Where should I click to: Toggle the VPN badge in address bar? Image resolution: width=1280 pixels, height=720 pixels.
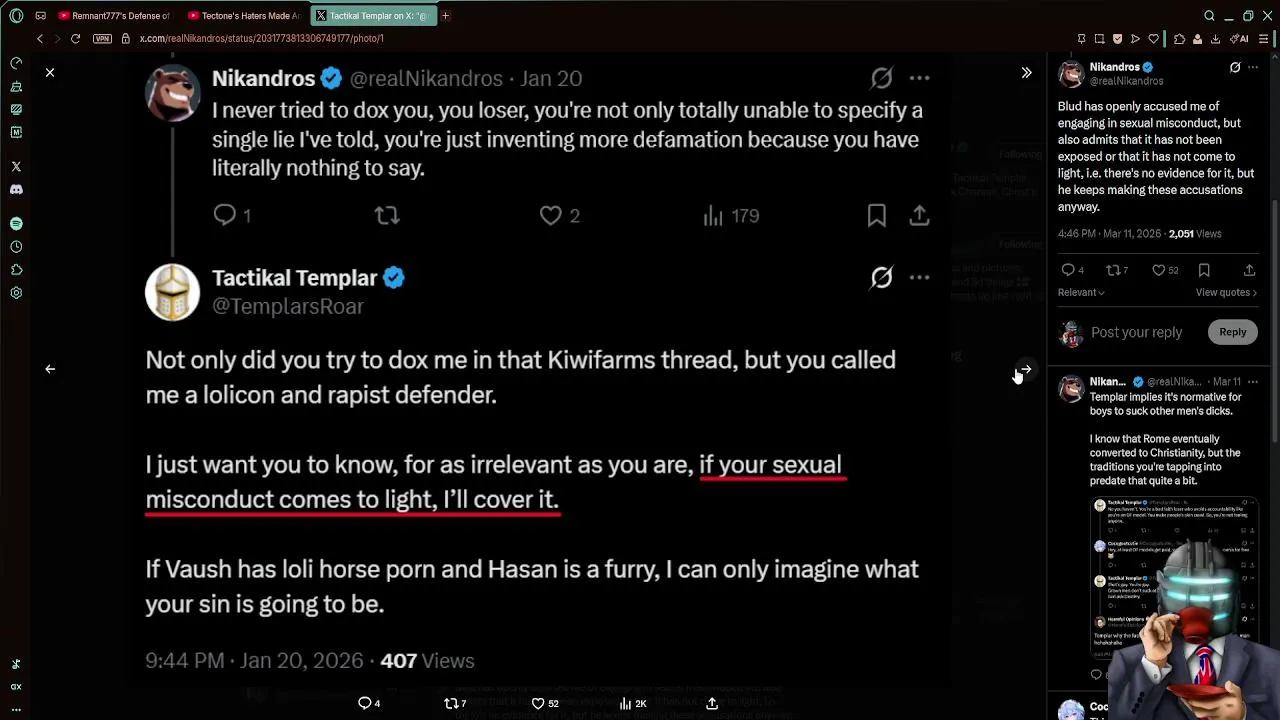(102, 38)
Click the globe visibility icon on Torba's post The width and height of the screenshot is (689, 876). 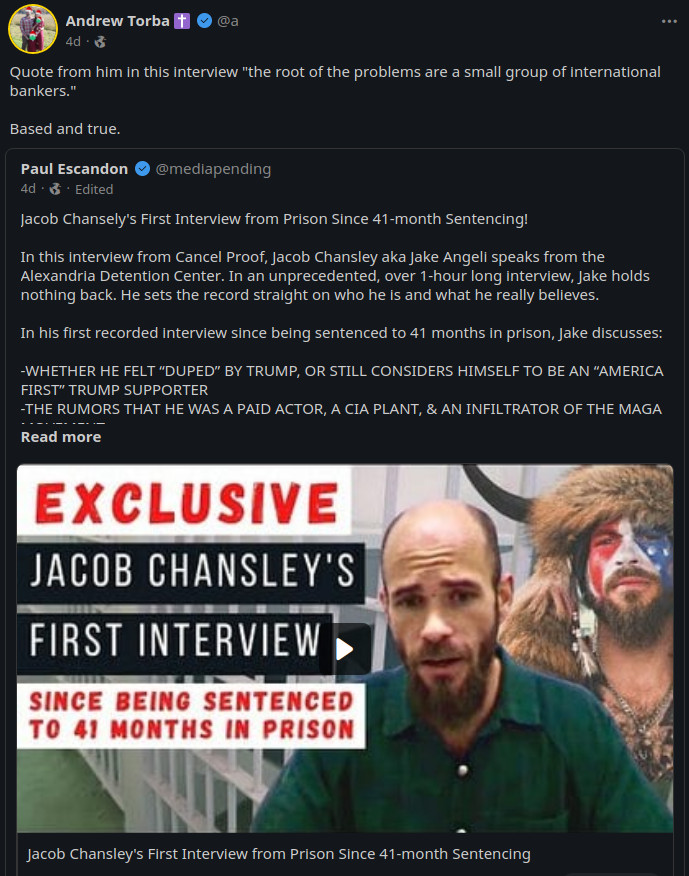100,42
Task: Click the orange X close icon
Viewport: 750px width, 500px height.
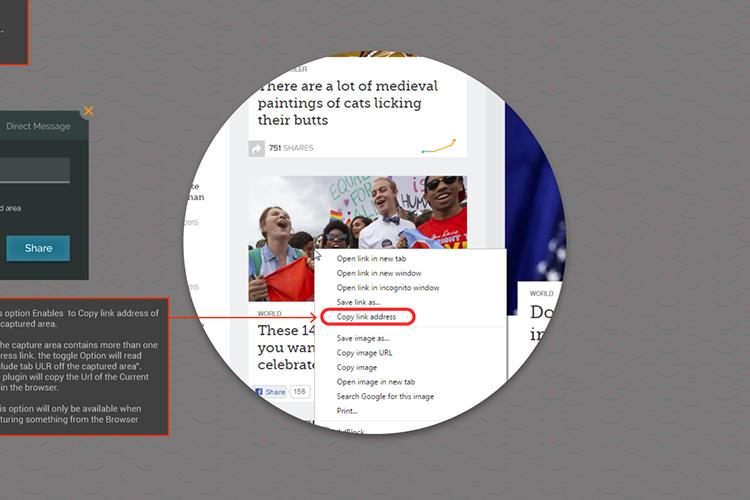Action: (x=88, y=111)
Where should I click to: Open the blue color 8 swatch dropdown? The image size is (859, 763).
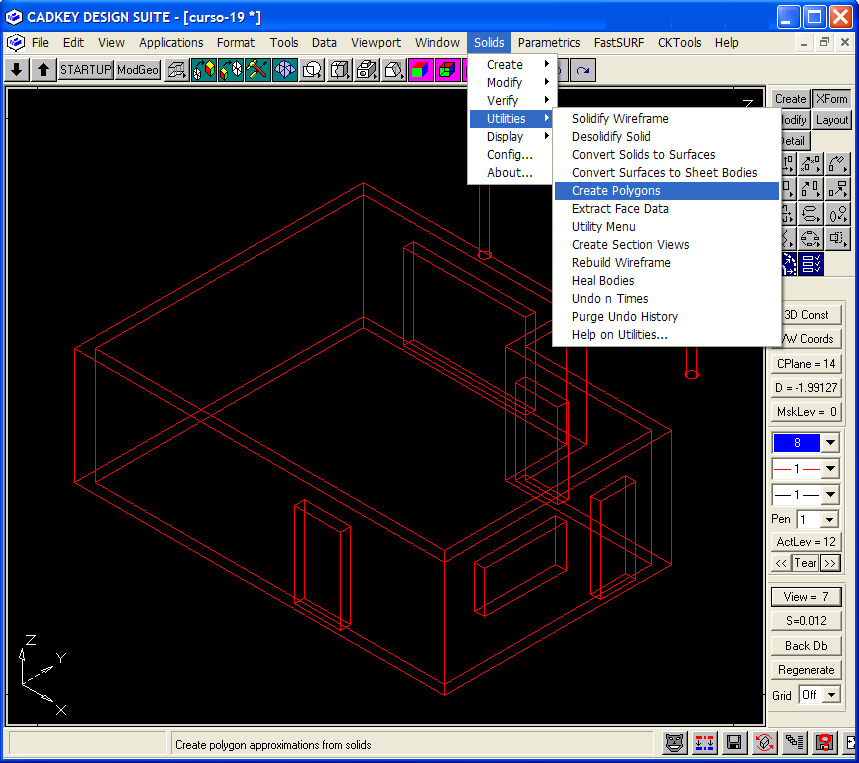click(x=829, y=443)
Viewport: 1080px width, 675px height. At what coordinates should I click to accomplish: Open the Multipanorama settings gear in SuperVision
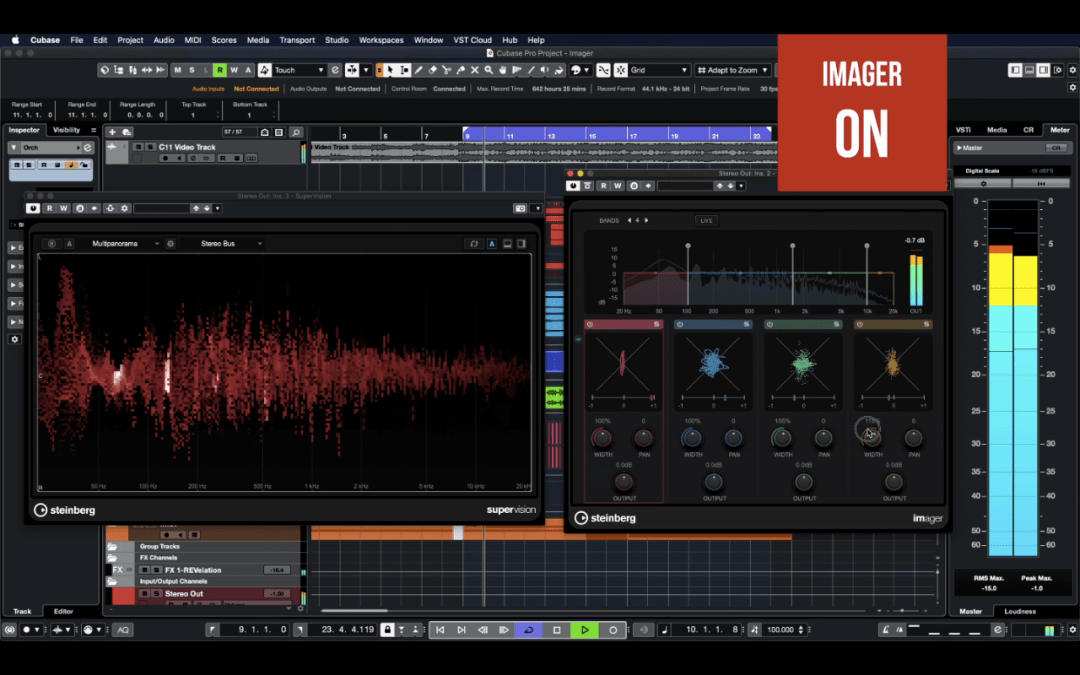(x=170, y=243)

#### [What needs to be done]
Leave out the pictures, and retype exactly the lines from the one containing "Where should I click to: Open" through the final line of the data.

#### [Output of the task]
Where should I click to: Open the blue color 8 swatch dropdown? The image size is (859, 763).
click(x=829, y=443)
Viewport: 1080px width, 675px height. At what coordinates should I click to accomplish: Open the Multipanorama settings gear in SuperVision
(x=170, y=243)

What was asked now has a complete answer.